§ **WHAT YOU NEED TO DO**
After locating the line that contains "This screenshot has height=720, width=1280." in the data below, set down exactly that line and each one after it through the line that contains "has height=562, width=966.", and nothing more.

§ **RECORDS SHOWN**

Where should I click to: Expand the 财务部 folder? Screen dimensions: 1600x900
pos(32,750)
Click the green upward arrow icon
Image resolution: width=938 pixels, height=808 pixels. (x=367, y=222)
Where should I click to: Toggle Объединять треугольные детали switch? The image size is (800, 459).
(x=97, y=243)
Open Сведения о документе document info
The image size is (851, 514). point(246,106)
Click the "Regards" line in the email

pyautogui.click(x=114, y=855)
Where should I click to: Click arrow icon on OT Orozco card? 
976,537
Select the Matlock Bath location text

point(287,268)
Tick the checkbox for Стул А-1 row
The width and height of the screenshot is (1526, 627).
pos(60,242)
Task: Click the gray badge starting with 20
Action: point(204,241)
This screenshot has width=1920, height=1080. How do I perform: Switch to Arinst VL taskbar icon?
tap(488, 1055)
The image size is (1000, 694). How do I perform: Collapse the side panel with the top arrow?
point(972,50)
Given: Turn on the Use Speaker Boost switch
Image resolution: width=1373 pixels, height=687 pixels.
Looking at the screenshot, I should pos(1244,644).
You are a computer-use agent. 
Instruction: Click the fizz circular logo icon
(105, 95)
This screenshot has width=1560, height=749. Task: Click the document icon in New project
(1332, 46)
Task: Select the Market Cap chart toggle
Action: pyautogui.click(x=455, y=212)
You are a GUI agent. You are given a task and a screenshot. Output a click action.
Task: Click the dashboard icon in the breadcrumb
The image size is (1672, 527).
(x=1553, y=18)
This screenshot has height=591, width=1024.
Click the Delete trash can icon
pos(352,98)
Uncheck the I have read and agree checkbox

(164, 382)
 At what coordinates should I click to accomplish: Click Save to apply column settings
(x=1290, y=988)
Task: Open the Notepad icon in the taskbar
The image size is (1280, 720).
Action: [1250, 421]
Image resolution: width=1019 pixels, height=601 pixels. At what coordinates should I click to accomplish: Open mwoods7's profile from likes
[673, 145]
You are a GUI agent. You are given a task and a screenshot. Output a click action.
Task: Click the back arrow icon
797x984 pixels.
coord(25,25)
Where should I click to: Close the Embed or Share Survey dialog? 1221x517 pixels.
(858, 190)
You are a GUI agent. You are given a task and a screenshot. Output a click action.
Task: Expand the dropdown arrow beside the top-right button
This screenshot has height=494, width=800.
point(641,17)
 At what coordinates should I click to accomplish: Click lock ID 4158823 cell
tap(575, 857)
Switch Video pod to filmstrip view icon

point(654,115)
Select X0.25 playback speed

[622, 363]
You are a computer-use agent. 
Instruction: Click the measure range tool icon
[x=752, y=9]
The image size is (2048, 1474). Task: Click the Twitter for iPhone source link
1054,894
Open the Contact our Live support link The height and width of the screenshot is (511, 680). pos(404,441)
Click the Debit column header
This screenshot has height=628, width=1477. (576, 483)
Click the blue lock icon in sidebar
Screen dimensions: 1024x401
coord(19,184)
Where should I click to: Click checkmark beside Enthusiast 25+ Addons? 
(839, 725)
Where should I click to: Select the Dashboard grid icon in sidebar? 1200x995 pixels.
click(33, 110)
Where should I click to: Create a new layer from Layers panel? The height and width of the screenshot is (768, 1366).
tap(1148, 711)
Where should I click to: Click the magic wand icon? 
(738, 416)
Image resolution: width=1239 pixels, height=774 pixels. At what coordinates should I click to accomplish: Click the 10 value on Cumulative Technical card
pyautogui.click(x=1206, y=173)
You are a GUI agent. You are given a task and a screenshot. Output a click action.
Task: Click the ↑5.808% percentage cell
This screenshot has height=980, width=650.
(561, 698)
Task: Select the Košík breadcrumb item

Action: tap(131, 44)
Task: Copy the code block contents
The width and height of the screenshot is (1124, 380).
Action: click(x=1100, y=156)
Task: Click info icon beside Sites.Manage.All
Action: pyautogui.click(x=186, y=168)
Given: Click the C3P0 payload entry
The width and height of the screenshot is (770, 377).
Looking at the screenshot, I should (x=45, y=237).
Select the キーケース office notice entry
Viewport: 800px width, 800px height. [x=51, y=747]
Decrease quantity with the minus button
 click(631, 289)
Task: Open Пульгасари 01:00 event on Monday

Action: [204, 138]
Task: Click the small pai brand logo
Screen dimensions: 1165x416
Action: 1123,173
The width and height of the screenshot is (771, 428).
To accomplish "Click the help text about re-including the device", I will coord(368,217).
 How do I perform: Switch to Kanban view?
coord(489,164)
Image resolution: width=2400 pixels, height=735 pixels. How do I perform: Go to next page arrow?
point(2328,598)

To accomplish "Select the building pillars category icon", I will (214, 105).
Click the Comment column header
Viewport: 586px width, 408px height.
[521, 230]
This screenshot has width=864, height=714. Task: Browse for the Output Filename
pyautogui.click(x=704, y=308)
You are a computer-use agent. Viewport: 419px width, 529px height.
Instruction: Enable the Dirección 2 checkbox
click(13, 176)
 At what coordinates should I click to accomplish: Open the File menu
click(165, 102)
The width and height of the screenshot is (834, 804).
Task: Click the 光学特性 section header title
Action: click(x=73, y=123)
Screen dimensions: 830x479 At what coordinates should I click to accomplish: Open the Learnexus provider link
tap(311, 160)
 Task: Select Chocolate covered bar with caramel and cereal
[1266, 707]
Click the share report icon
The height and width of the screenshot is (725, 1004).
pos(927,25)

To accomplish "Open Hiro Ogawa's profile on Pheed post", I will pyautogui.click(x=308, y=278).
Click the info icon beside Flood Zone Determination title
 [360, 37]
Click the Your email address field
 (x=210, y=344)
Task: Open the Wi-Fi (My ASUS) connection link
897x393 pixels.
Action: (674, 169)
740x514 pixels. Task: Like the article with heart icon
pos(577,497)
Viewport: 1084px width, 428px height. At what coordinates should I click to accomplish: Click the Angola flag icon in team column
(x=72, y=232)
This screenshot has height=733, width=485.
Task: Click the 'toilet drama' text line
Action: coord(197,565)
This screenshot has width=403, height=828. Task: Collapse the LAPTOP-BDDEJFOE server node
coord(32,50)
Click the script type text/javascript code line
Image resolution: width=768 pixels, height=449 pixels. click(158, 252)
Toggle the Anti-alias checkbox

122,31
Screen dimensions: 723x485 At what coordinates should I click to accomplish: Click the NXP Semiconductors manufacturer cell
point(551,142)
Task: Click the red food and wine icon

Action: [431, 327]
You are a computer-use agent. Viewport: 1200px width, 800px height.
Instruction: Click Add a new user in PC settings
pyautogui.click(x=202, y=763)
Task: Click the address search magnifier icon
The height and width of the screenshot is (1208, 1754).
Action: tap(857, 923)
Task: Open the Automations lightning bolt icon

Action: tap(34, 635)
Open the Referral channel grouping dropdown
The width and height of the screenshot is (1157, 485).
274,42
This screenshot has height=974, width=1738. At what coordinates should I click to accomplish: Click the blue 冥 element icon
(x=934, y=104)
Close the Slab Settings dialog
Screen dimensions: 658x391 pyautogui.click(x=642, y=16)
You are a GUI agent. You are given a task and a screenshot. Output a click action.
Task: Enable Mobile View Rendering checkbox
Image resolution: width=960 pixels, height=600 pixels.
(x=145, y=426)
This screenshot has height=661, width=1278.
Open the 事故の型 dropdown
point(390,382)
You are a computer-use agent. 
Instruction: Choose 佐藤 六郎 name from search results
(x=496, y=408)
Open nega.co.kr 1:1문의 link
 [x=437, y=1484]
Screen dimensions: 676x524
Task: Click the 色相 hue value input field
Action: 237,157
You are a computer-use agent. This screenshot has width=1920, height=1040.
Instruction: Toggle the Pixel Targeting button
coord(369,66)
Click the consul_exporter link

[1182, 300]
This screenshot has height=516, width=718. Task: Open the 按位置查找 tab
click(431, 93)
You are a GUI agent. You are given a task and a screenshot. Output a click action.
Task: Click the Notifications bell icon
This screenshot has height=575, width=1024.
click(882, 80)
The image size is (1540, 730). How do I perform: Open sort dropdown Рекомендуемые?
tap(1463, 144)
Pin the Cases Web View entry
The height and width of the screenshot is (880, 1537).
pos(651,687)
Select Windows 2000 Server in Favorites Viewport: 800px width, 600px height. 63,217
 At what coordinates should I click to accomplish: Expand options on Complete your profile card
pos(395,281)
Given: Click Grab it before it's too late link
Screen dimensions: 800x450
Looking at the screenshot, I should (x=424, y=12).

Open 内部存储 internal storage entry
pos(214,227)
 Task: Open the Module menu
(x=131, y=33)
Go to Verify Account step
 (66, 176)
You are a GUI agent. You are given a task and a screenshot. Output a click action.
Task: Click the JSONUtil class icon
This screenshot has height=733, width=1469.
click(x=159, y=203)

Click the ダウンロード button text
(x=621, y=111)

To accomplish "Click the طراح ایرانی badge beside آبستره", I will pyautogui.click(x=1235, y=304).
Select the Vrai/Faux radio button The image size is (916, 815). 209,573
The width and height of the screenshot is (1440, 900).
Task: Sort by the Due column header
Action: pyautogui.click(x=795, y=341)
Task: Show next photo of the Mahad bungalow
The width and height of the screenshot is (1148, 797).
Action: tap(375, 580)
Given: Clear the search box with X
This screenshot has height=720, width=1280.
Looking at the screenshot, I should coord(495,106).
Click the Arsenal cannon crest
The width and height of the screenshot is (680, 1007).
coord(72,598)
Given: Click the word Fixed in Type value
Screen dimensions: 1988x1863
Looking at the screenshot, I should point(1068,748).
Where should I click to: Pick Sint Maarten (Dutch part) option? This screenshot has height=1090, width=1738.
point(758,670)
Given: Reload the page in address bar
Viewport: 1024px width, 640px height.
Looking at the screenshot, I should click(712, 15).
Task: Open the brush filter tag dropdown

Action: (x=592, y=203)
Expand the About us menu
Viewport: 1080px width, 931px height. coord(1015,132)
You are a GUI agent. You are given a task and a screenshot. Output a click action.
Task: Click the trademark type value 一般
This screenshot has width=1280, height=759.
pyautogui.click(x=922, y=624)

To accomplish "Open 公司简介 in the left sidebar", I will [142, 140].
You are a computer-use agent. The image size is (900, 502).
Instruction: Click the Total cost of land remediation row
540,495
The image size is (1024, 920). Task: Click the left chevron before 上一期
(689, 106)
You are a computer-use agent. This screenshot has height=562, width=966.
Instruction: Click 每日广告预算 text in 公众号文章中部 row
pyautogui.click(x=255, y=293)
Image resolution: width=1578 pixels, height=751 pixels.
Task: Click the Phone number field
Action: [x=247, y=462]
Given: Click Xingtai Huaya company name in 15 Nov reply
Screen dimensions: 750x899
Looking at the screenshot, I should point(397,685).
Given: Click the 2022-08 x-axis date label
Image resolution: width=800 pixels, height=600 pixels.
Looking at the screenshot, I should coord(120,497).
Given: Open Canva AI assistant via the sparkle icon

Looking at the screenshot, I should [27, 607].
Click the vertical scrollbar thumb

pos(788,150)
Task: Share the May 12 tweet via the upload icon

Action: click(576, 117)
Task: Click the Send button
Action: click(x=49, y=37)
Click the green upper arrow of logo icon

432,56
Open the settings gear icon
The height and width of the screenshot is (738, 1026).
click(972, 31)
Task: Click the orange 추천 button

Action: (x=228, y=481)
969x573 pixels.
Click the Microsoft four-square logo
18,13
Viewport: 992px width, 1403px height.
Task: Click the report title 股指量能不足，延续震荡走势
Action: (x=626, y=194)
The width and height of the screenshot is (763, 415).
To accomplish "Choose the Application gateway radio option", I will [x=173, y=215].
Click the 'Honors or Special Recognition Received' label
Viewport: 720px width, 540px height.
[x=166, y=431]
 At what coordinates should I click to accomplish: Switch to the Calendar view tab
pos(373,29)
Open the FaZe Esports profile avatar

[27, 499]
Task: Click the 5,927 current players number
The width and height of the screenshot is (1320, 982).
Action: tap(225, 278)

§ **RESULT OF THIS EXERCISE**
This screenshot has height=720, width=1280.
Looking at the screenshot, I should coord(495,106).
Click the Arsenal cannon crest
The width and height of the screenshot is (680, 1007).
coord(72,598)
Given: Click the word Fixed in Type value
Screen dimensions: 1988x1863
Looking at the screenshot, I should point(1068,748).
Where should I click to: Pick Sint Maarten (Dutch part) option? This screenshot has height=1090, width=1738.
point(758,670)
Given: Reload the page in address bar
Viewport: 1024px width, 640px height.
Looking at the screenshot, I should click(712, 15).
Task: Open the brush filter tag dropdown

Action: (x=592, y=203)
Expand the About us menu
Viewport: 1080px width, 931px height. coord(1015,132)
You are a GUI agent. You are given a task and a screenshot. Output a click action.
Task: Click the trademark type value 一般
This screenshot has width=1280, height=759.
pyautogui.click(x=922, y=624)

To accomplish "Open 公司简介 in the left sidebar", I will [142, 140].
You are a computer-use agent. The image size is (900, 502).
Instruction: Click the Total cost of land remediation row
540,495
The image size is (1024, 920). Task: Click the left chevron before 上一期
(689, 106)
You are a computer-use agent. This screenshot has height=562, width=966.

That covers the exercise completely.